When a doctor explicitly leaves the decision to quit up to the claimant, there can still be a finding of good cause. The Appeal Board recently ruled in AB 543291that medical evidence indicated that claimant experienced a high risk pregnancy due to a history of hypertension. Because she was pregnant, she was unable to take her usual medications for migraines, or medication for lumbar pain. In the month prior to her separation, she spoke to her physician about the stress she was under at her job. The physician advised her to consider stopping work earlier than she had intended if the stress became too great. During the next month she felt increasing stress due to her employer’s assigning additional duties to her and left her job. A claimant’s subjective judgment regarding the effect of stress is not generally sufficient to establish good cause for quitting. But in this case there was substantial medical evidence supporting the claimant’s decision, as well as evidence establishing the stressful nature of her work which, taken together, established good cause for leaving.
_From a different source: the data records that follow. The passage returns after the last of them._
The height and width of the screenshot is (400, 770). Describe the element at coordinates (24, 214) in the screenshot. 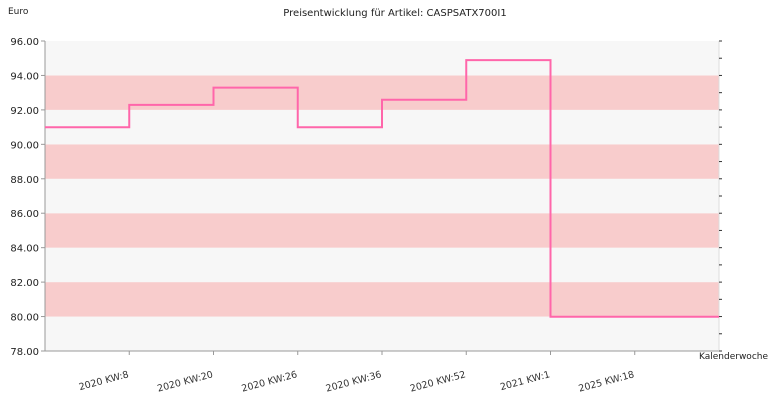

I see `y-tick-label: 86.00` at that location.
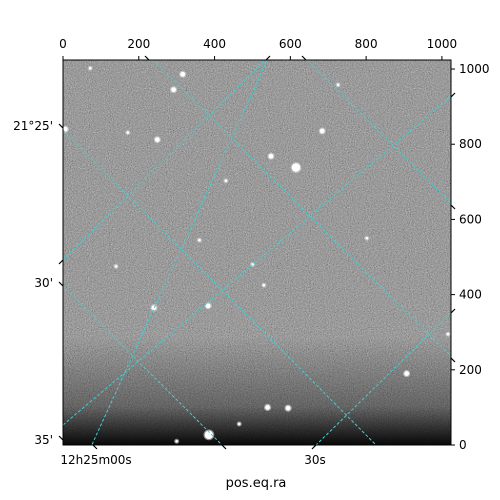 This screenshot has width=500, height=500. What do you see at coordinates (470, 370) in the screenshot?
I see `right-y-tick-label: 200` at bounding box center [470, 370].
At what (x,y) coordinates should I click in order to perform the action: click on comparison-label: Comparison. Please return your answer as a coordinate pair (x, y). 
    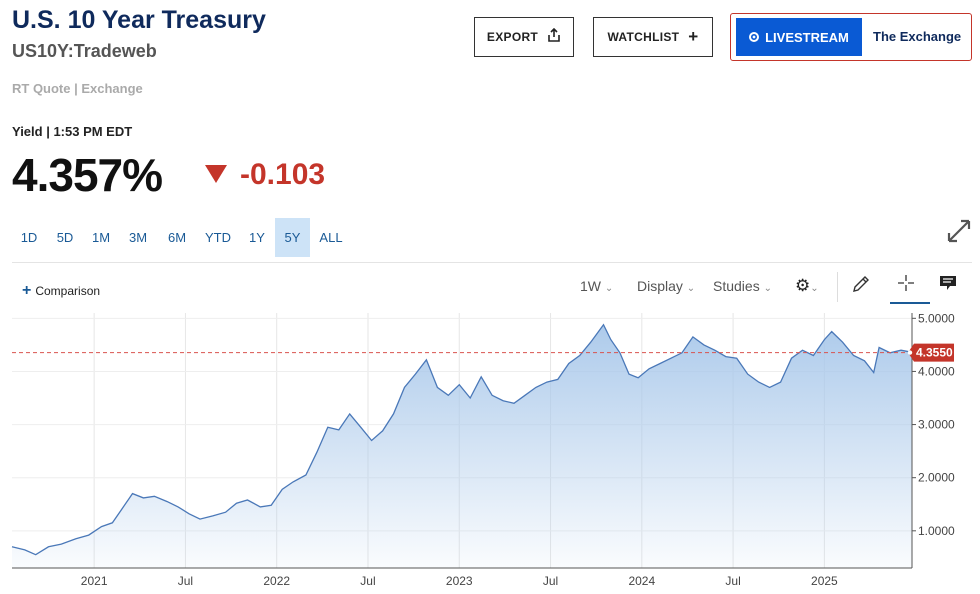
    Looking at the image, I should click on (68, 291).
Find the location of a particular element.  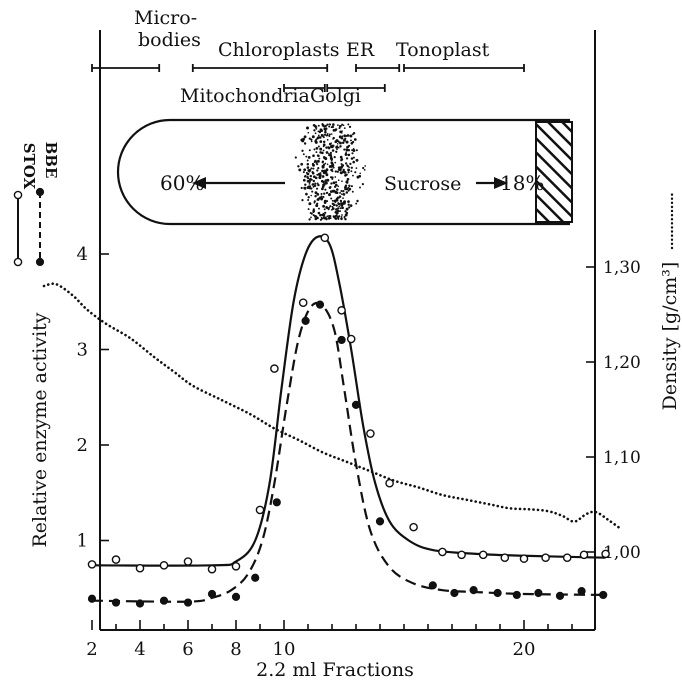

y2-tick-label: 1,20 is located at coordinates (622, 363).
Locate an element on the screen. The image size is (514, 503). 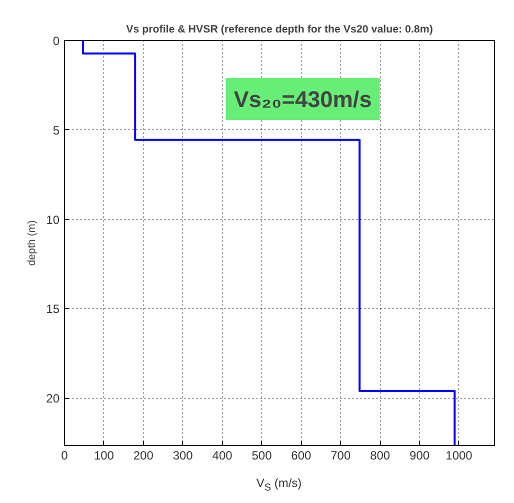
x-tick-label: 700 is located at coordinates (340, 455).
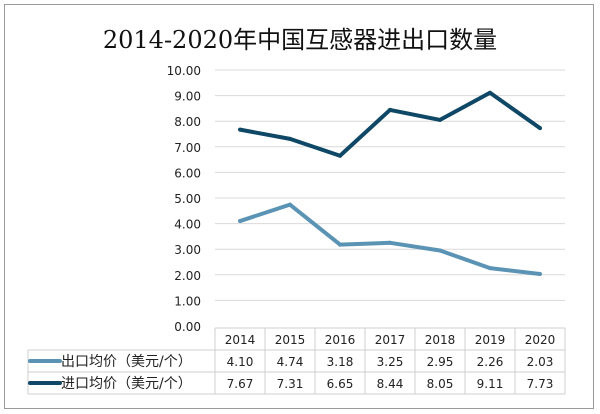  What do you see at coordinates (340, 384) in the screenshot?
I see `data-label: 6.65` at bounding box center [340, 384].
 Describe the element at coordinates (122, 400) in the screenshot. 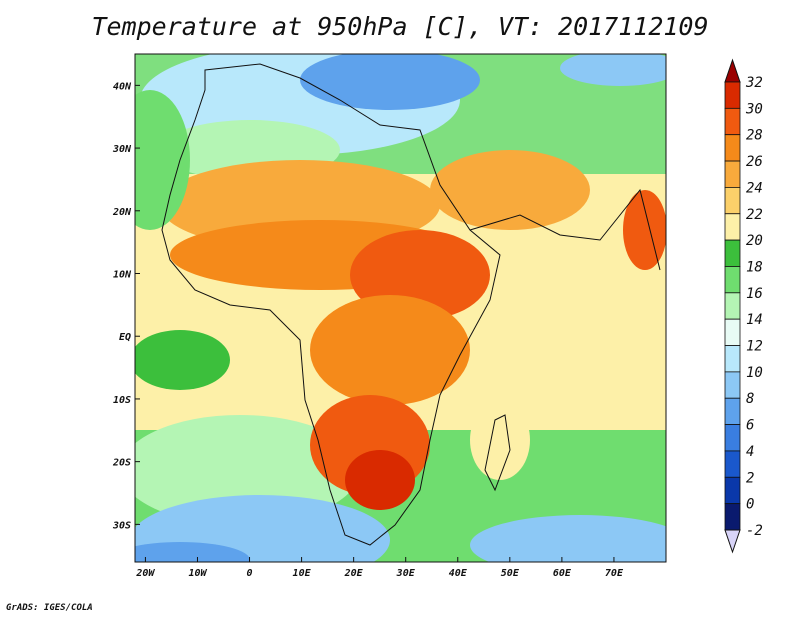

I see `y-tick-label: 10S` at that location.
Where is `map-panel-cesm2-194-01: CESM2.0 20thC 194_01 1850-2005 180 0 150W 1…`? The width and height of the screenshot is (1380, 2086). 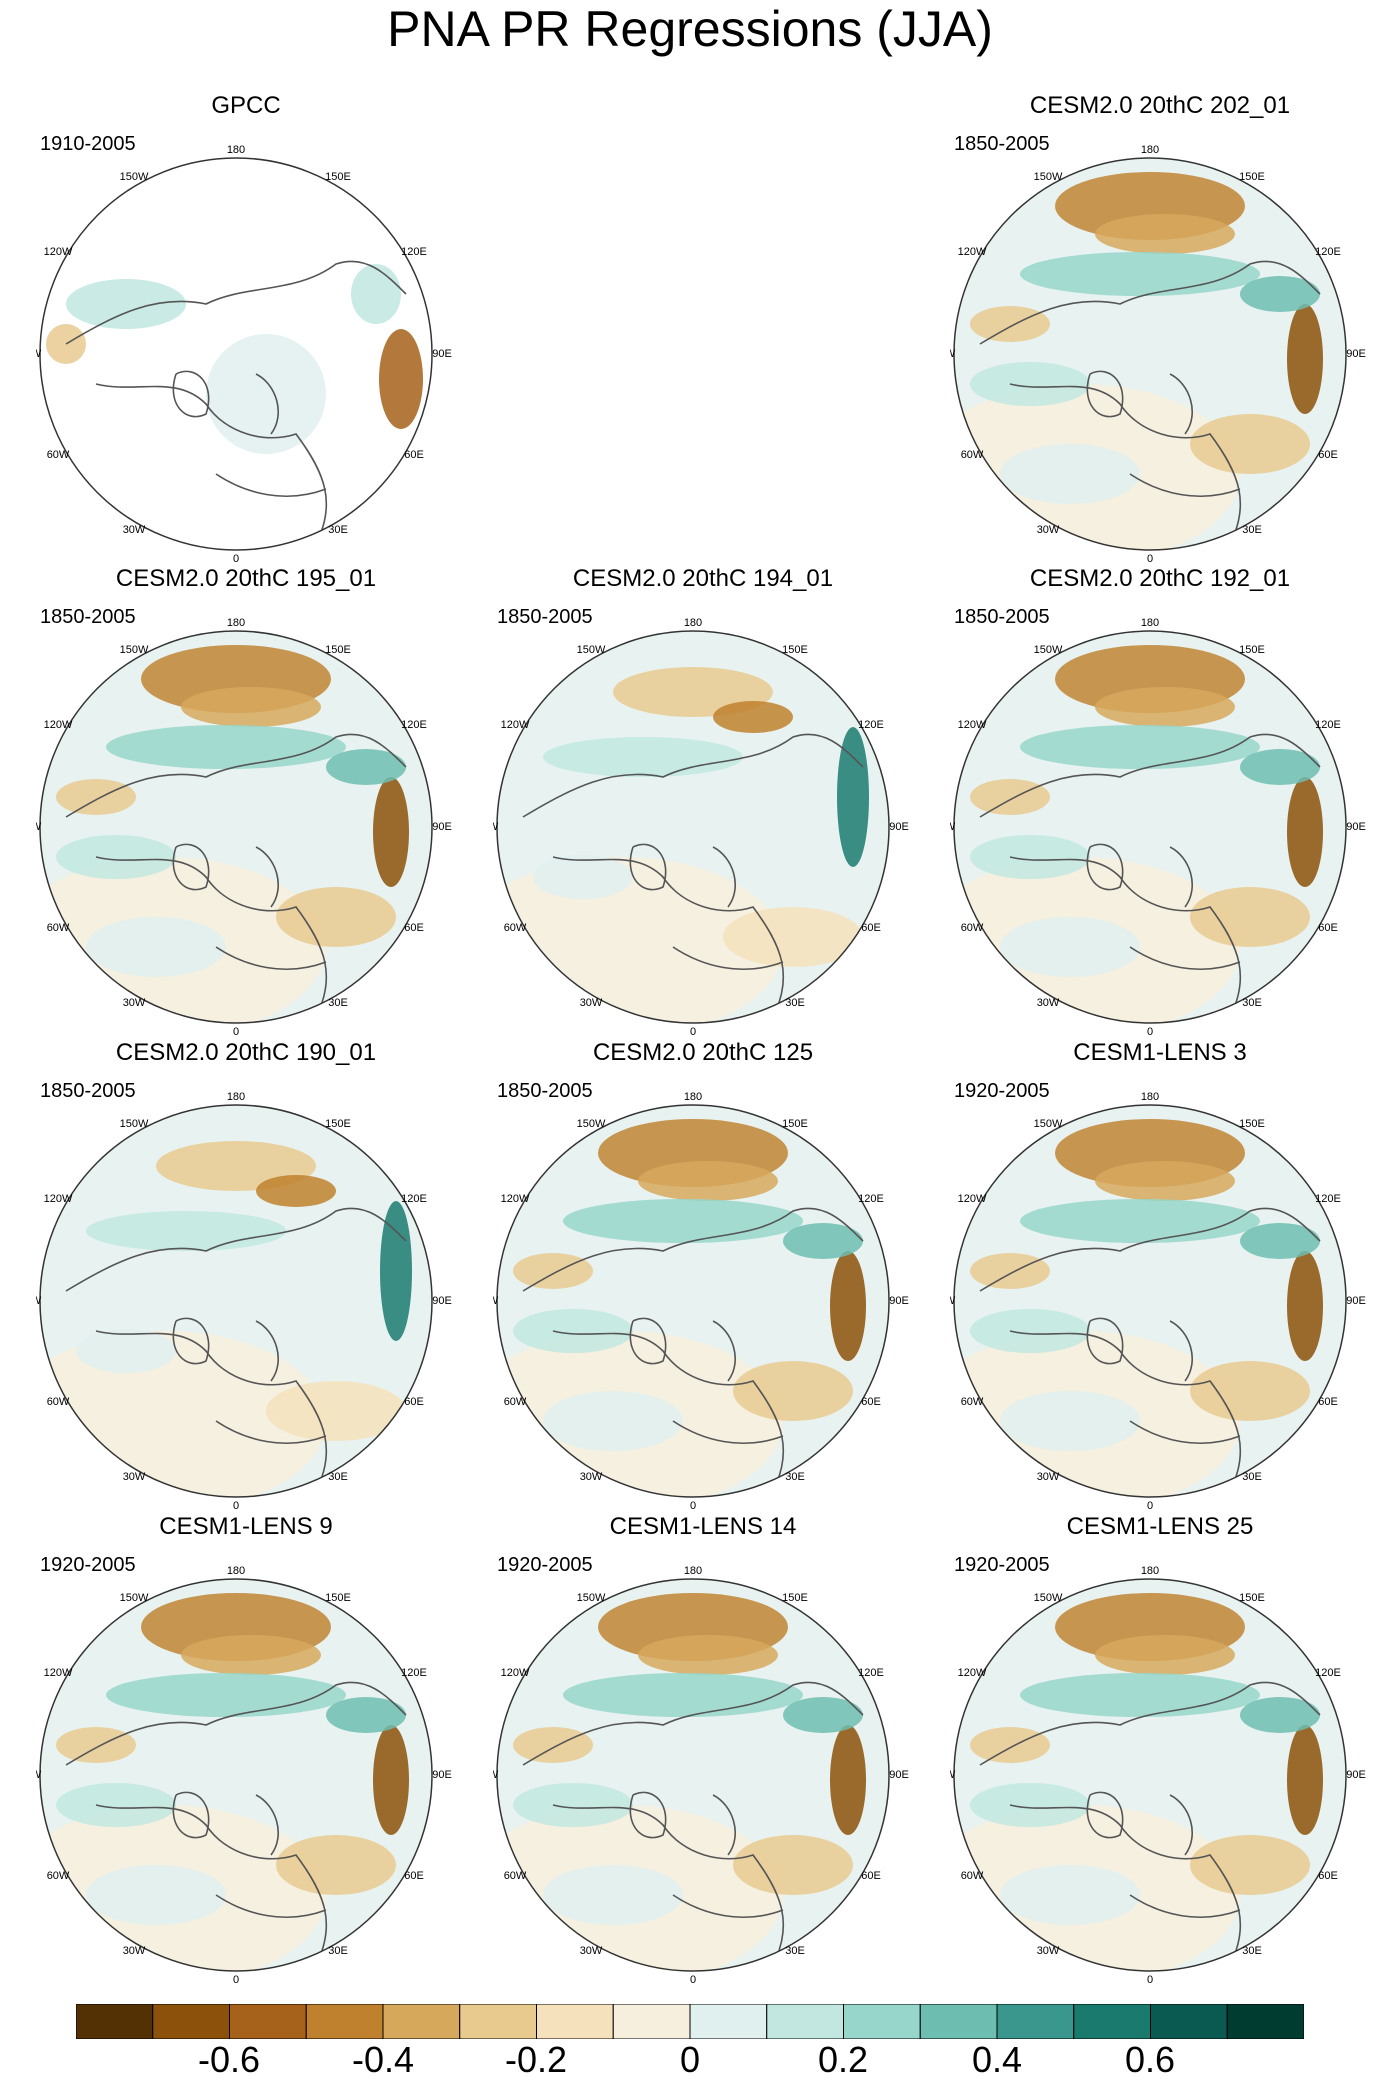
map-panel-cesm2-194-01: CESM2.0 20thC 194_01 1850-2005 180 0 150W 1… is located at coordinates (703, 801).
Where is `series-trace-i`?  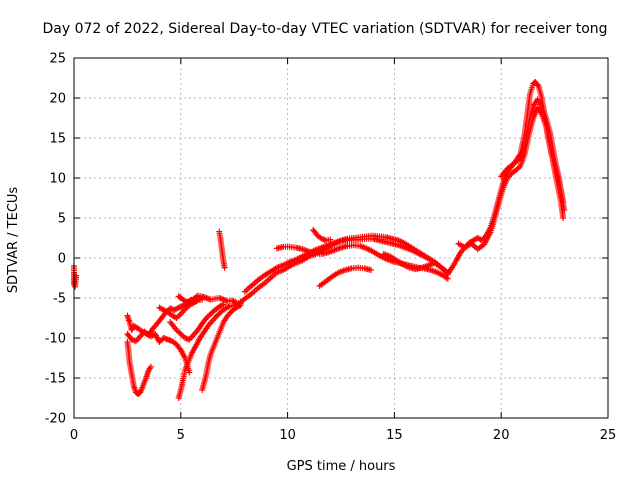 series-trace-i is located at coordinates (197, 322).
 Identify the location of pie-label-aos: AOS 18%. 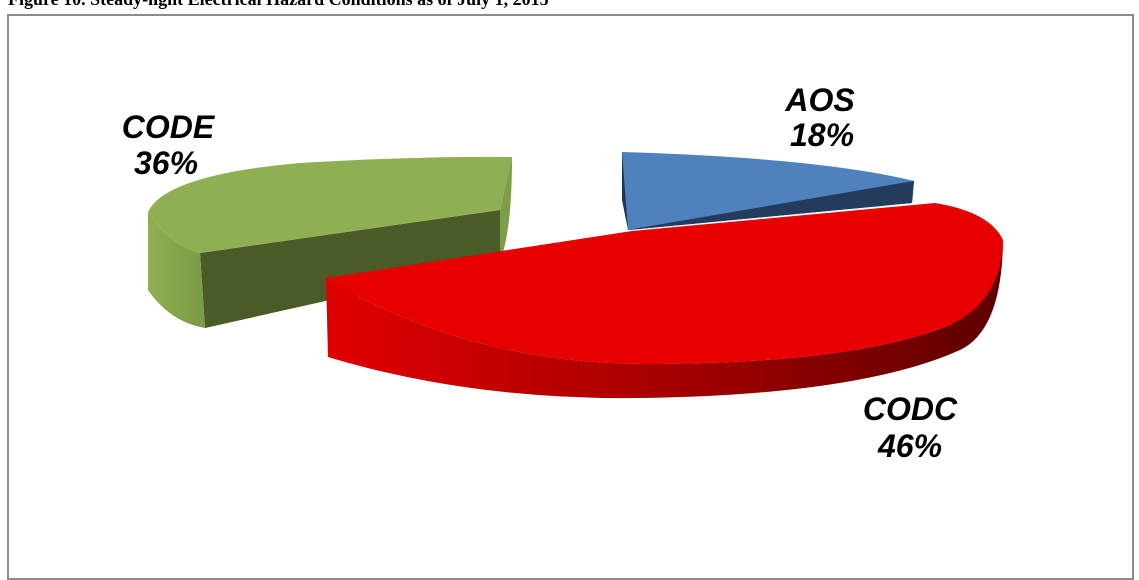
(820, 118).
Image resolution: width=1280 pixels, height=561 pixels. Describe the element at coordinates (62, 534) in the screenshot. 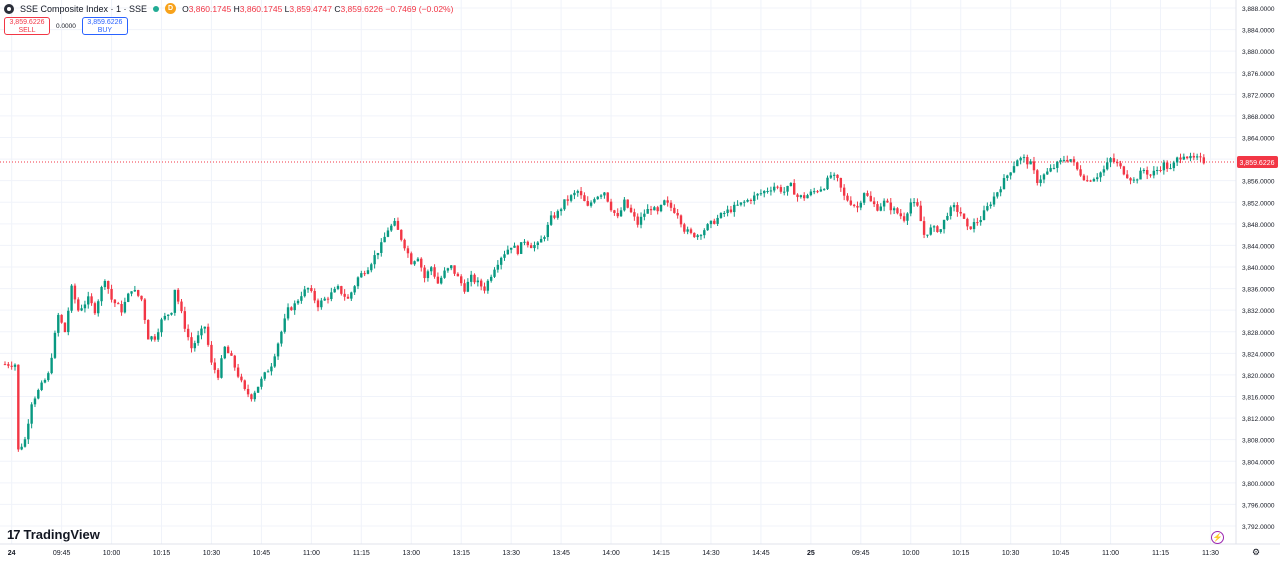

I see `tradingview-wordmark: TradingView` at that location.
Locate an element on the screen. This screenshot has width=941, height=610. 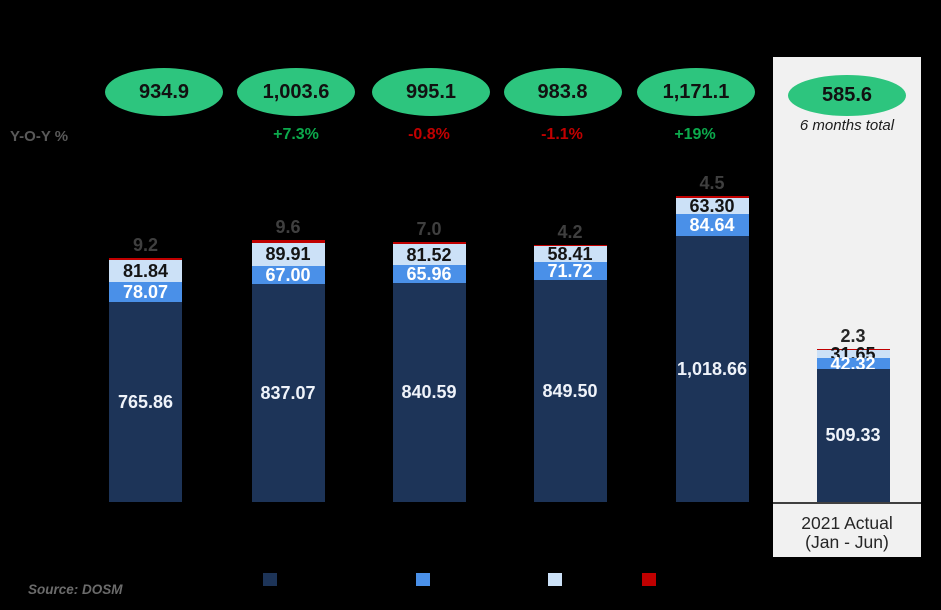
yoy-value: -1.1% is located at coordinates (562, 134).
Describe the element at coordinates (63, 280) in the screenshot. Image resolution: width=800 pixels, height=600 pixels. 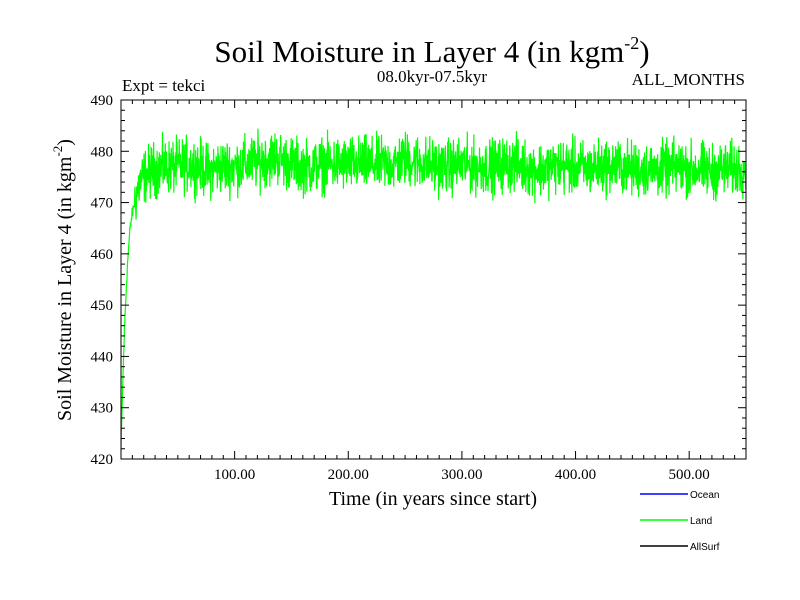
I see `y-axis-label: Soil Moisture in Layer 4 (in kgm-2)` at that location.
In another recent decision, AB 543446, the Appeal Board addressed the case of an asthmatic claimant whose complaints to her employer with respect to her co-workers’ smoking in the office went unheeded for some time. Ultimately, the claimant was forced to quit. The Board, relying on an Appellate Division decision, (Matter of Halpern, 265 AD2d 702), stated that “…fear for one’s health caused by cigarette smoke in the workplace constitutes good cause to quit, even without proof of allergy to cigarette smoke, or medical advice to quit.”

By contrast, there have been cases in which the doctor statement was deemed to be unacceptable as evidence supporting good cause to quit. In AB 513240, the Board sustained a disqualification, finding that the doctor’s note produced by claimant was dated three months after she had quit. The Appeal Board concluded that her resignation was not based upon a doctor’s diagnosis, but instead upon her own opinion that her job was causing her stress.

Thus, medical evidence must be evaluated for credibility and connection to the action of quitting just as any other evidence must be. Good cause for quitting due to health reasons can be established by evidence of a claimant’s medical history and chronic conditions. It need not be based on recent advice from a doctor."